### VOTRE TÂCHE
Recopiez à l'identique les lignes de la liste situées entre celle qui contient « has height=284, width=766. » et celle qui contient « center [157, 12]. », ces deux lignes comprises.

### EXTRAITS DE DONNÉES
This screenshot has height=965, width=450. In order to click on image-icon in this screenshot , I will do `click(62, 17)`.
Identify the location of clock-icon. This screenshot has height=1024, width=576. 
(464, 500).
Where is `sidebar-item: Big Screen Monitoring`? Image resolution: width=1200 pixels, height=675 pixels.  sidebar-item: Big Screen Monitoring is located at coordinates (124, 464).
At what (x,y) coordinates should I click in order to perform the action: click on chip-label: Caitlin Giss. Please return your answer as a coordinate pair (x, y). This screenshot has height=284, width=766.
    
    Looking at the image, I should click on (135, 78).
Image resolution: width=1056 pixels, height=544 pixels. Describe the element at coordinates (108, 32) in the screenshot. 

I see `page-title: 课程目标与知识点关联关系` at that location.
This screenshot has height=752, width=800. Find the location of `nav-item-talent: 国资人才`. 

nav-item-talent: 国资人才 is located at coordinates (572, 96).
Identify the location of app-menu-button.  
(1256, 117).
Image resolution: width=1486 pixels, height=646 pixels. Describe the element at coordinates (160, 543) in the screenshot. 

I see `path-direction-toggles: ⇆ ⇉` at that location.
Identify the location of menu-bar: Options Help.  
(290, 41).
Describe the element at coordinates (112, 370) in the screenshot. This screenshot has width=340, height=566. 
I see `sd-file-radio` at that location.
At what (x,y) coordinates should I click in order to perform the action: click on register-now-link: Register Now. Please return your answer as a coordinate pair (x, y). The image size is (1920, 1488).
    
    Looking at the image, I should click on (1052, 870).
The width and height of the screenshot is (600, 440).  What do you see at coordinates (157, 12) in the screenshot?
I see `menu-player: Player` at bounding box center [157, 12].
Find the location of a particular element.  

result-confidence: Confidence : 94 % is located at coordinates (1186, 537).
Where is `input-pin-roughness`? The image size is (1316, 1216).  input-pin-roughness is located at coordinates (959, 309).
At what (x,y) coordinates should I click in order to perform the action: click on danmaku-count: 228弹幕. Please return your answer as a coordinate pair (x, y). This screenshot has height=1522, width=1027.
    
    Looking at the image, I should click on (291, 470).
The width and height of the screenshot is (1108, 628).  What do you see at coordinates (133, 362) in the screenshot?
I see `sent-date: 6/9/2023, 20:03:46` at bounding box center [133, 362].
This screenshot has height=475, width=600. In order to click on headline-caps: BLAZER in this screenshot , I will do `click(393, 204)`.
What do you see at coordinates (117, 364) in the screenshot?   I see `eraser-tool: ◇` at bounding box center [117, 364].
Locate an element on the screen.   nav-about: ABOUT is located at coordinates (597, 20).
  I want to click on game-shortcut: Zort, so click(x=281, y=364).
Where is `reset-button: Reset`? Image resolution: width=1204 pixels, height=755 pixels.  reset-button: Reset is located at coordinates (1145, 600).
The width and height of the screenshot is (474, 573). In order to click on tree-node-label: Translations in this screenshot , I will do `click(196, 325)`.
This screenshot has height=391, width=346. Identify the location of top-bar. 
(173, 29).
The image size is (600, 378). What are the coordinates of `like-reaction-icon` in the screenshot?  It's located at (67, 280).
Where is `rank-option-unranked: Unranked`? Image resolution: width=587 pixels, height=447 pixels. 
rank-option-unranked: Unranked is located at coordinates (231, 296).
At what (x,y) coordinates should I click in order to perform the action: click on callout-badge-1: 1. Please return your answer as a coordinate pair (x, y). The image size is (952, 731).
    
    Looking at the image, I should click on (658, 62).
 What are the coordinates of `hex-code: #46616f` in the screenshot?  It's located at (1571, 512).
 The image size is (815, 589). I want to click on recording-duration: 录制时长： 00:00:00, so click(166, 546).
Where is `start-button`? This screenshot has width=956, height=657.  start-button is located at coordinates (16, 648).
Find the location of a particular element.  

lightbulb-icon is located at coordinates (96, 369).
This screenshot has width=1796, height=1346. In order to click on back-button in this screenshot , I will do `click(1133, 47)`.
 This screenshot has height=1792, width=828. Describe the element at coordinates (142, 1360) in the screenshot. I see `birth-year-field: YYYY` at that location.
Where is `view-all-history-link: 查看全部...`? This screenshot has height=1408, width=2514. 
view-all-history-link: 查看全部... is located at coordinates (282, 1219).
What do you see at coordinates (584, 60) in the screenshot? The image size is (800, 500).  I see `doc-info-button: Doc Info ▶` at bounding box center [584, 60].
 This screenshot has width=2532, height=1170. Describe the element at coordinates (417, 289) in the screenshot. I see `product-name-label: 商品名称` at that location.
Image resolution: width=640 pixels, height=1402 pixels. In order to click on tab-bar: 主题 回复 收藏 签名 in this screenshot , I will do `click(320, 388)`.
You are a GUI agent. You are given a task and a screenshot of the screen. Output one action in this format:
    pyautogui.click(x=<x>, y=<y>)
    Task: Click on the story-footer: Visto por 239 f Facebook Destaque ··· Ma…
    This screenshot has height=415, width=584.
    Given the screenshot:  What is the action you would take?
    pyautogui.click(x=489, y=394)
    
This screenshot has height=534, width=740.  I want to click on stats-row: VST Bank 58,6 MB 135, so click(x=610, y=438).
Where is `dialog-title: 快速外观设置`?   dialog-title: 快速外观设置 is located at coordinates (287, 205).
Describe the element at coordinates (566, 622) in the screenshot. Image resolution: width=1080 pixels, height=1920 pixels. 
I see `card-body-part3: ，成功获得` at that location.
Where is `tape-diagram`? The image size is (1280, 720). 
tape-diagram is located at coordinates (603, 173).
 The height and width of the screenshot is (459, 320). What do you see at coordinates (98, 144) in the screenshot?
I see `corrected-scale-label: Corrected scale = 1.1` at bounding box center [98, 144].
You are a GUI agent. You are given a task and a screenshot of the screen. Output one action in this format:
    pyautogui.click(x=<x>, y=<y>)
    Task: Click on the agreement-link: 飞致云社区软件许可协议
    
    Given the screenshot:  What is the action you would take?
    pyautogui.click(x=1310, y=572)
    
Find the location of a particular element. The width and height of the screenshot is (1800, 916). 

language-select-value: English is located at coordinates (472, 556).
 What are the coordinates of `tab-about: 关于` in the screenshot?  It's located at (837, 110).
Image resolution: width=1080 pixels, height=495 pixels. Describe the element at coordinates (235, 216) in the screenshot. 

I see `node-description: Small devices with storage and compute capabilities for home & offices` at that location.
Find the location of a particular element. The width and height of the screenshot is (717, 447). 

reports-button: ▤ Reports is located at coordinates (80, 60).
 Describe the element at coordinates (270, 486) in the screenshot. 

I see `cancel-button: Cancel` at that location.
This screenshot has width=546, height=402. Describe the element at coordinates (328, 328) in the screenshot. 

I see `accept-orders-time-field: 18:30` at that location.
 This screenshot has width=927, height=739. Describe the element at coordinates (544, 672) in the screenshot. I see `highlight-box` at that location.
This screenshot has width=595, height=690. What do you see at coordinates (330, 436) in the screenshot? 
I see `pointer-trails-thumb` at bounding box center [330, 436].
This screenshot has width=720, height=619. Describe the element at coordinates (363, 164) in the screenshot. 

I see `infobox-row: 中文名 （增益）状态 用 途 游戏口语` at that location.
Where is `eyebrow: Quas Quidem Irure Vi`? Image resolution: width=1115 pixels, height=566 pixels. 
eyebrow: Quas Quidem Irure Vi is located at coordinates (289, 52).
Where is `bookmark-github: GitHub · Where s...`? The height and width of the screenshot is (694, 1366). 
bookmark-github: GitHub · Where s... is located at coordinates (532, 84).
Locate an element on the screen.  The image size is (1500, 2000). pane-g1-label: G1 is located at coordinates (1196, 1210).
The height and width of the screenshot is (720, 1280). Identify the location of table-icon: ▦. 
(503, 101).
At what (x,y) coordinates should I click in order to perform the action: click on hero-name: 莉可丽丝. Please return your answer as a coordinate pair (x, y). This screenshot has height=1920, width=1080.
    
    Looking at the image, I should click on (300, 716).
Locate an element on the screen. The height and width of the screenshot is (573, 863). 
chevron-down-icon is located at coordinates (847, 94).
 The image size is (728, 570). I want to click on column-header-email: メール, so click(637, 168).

### RÉPONSE
At what (x,y) coordinates should I click in order to perform the action: click on chip-label: Caitlin Giss. Please return your answer as a coordinate pair (x, y). This screenshot has height=284, width=766.
    
    Looking at the image, I should click on (135, 78).
Image resolution: width=1056 pixels, height=544 pixels. Describe the element at coordinates (108, 32) in the screenshot. 

I see `page-title: 课程目标与知识点关联关系` at that location.
This screenshot has height=752, width=800. Find the location of `nav-item-talent: 国资人才`. 

nav-item-talent: 国资人才 is located at coordinates (572, 96).
Identify the location of app-menu-button.  
(1256, 117).
Image resolution: width=1486 pixels, height=646 pixels. Describe the element at coordinates (160, 543) in the screenshot. 

I see `path-direction-toggles: ⇆ ⇉` at that location.
Identify the location of menu-bar: Options Help.  
(290, 41).
Describe the element at coordinates (112, 370) in the screenshot. This screenshot has width=340, height=566. 
I see `sd-file-radio` at that location.
At what (x,y) coordinates should I click in order to perform the action: click on register-now-link: Register Now. Please return your answer as a coordinate pair (x, y). The image size is (1920, 1488).
    
    Looking at the image, I should click on (1052, 870).
The width and height of the screenshot is (600, 440).  What do you see at coordinates (157, 12) in the screenshot?
I see `menu-player: Player` at bounding box center [157, 12].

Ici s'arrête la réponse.